Sull’evoluzione di questi concetti si potrà discutere a lungo. Il pericolo per i Ds è quello di incartarsi nell’ennesima discussione sul come e sul con chi stare assieme.
"Questo non deve essere un problema, nessuno nella base Ds mette in discussione il valore dell’aggregazione a sinistra, a iniziare da Rete e Solidarietà, ma questa deve coinvolgere anche i socialisti" afferma Rino Sbop. Che prosegue: "Il punto vero è un altro: oggi noi abbiamo un ruolo centrale, storico per il Trentino, bisogna che ogni compagno ne sia convinto." I Ds sono essenziali per aggregare la sinistra, e la sinistra è centrale "per far prevalere nelle attuali aggregazioni di governo una visione che porti al cambiamento del Trentino. Non è questione di regolare i conti al nostro interno: dobbiamo avviare una fase congressuale che porti il partito ad avere un gruppo dirigente all’altezza di questo momento, importantissimo ed entusiasmante."
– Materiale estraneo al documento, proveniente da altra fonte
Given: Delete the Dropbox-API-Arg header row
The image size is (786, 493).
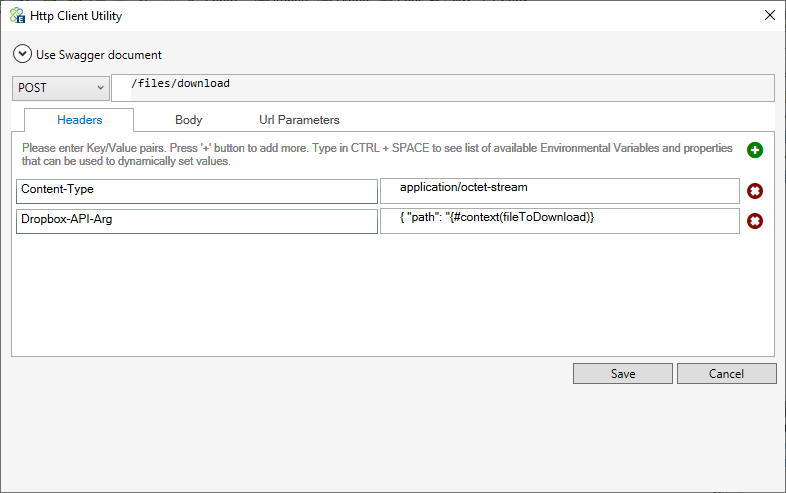Looking at the screenshot, I should 754,221.
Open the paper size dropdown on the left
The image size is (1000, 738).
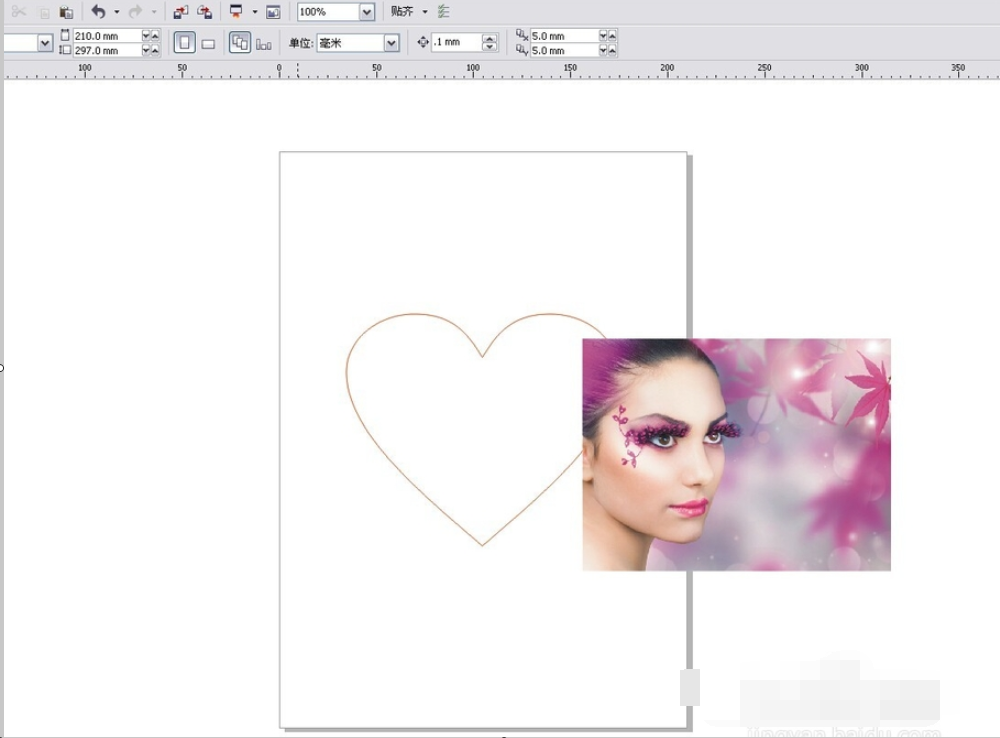tap(42, 42)
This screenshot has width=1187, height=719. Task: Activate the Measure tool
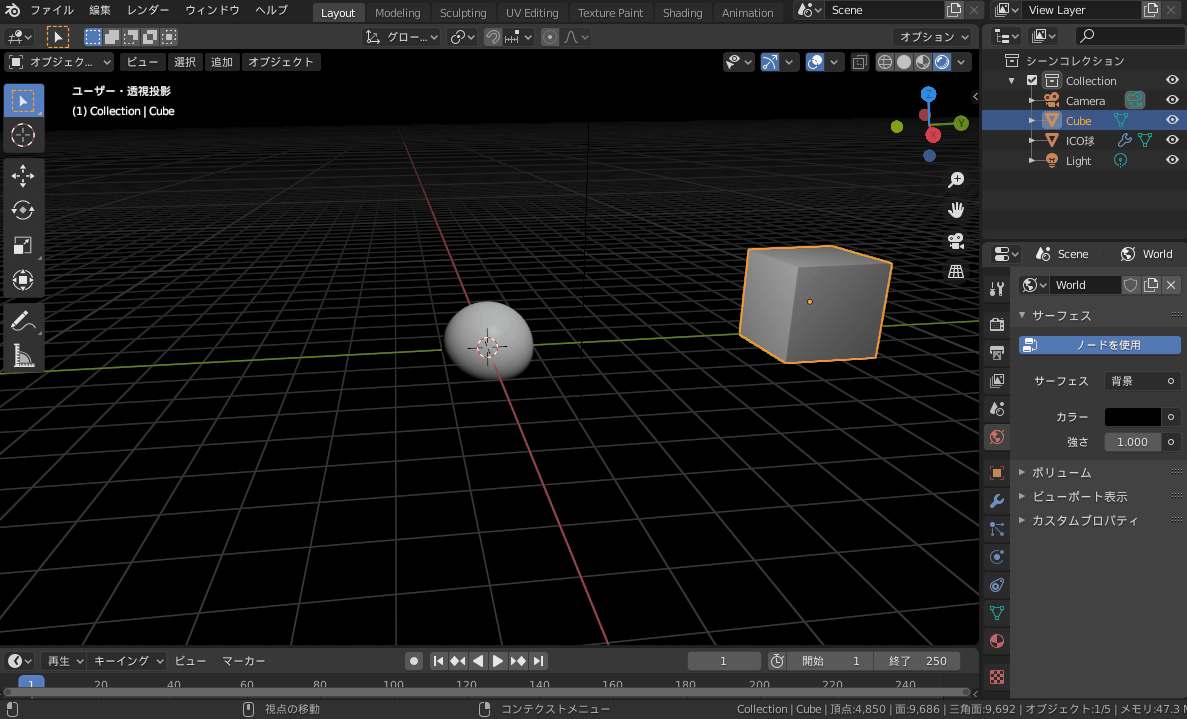click(22, 355)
Sulla stessa lunghezza d’onda Passerini: "Bisogna tornare alle grandi questioni (scuola, sanità, politiche sociali, ambiente...); solo così si può costruire un soggetto politico nuovo; separare il processo di aggregazione dal momento dell’elaborazione è mortale. La sinistra ha un grande ruolo che ha in parte smarrito; deve tornare a svolgerlo.